**Extracted information:**
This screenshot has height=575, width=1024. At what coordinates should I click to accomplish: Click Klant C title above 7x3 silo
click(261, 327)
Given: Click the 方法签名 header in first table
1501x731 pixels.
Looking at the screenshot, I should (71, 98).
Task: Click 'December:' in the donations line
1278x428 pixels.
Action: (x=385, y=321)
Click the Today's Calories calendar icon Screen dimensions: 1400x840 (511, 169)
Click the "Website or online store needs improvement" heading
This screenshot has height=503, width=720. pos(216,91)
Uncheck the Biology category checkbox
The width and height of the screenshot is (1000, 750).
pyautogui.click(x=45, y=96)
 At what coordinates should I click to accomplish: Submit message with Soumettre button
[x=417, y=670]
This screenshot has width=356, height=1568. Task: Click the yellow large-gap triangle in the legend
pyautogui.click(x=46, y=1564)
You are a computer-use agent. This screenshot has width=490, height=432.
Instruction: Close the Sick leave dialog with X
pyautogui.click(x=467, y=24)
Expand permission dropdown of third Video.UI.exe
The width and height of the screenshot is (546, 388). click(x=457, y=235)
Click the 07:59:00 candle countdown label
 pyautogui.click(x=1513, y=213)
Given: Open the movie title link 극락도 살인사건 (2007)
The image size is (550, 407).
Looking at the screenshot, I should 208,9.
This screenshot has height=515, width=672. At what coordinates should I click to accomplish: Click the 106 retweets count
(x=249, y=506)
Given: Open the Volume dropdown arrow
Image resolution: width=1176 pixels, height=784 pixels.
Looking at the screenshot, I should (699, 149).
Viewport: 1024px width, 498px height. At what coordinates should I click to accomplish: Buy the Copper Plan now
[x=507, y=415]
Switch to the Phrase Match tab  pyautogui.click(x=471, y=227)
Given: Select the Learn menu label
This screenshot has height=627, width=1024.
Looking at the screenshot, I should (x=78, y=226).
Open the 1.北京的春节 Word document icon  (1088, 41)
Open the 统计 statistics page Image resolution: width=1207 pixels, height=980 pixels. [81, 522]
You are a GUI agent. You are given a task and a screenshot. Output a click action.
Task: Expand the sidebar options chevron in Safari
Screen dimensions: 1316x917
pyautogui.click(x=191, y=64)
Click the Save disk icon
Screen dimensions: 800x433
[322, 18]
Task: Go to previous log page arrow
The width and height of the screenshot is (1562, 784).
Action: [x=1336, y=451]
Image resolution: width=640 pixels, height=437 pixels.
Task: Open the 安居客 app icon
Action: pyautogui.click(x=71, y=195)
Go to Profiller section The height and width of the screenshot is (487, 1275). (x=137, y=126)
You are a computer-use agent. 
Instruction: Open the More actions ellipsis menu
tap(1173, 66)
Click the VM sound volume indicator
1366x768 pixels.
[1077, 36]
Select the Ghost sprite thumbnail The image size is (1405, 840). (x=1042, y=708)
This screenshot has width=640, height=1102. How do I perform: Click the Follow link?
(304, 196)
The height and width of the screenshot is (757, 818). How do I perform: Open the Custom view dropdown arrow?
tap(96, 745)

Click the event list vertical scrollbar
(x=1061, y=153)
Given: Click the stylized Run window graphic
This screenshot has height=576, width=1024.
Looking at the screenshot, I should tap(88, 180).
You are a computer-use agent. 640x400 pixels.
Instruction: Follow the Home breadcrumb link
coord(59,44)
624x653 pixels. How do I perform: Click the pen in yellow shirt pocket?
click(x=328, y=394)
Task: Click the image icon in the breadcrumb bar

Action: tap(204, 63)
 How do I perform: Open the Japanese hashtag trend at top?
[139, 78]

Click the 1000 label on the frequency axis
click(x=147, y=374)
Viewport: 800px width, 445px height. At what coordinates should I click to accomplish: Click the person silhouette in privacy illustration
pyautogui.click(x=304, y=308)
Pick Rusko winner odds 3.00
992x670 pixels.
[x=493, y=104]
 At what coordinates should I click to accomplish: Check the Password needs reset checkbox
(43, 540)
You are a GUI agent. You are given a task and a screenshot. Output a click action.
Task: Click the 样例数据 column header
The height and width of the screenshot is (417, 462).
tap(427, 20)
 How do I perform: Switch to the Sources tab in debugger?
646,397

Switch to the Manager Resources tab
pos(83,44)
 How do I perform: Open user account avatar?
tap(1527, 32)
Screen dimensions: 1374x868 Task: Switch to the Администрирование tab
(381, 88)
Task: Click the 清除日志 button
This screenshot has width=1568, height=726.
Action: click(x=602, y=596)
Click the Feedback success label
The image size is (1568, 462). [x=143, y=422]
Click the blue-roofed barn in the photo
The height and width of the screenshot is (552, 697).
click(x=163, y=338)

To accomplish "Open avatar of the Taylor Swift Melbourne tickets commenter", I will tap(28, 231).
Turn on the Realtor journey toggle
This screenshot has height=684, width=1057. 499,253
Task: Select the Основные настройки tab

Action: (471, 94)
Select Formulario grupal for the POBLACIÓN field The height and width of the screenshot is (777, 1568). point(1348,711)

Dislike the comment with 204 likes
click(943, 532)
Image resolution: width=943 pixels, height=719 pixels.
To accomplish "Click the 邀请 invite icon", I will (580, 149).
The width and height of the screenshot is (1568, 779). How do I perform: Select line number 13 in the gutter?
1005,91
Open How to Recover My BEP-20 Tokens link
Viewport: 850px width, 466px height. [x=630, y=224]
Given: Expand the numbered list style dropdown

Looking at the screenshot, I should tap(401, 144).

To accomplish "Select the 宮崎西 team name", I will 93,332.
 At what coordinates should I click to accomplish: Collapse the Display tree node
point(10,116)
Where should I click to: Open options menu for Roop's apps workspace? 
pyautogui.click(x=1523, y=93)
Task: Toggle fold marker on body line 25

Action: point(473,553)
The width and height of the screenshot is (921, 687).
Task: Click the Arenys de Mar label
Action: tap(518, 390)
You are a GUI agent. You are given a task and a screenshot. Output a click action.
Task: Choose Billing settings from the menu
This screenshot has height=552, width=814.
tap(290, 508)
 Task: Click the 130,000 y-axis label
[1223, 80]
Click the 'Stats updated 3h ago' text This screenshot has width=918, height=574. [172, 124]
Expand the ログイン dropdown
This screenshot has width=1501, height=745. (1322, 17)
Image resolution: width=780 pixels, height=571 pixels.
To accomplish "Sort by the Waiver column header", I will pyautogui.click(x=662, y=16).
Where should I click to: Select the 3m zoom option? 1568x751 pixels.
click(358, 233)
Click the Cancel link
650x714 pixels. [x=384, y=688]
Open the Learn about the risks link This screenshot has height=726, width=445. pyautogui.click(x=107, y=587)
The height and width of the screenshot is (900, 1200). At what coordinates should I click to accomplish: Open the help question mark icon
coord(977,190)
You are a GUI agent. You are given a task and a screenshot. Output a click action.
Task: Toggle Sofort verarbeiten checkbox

**To do:**
Look above for the line holding "Expand permission dropdown", then set down exactly that line and every line after it up to and including the line holding "Given: Open the movie", with nothing else.

**Finished task:**
Expand permission dropdown of third Video.UI.exe
The width and height of the screenshot is (546, 388). click(x=457, y=235)
Click the 07:59:00 candle countdown label
 pyautogui.click(x=1513, y=213)
Given: Open the movie title link 극락도 살인사건 (2007)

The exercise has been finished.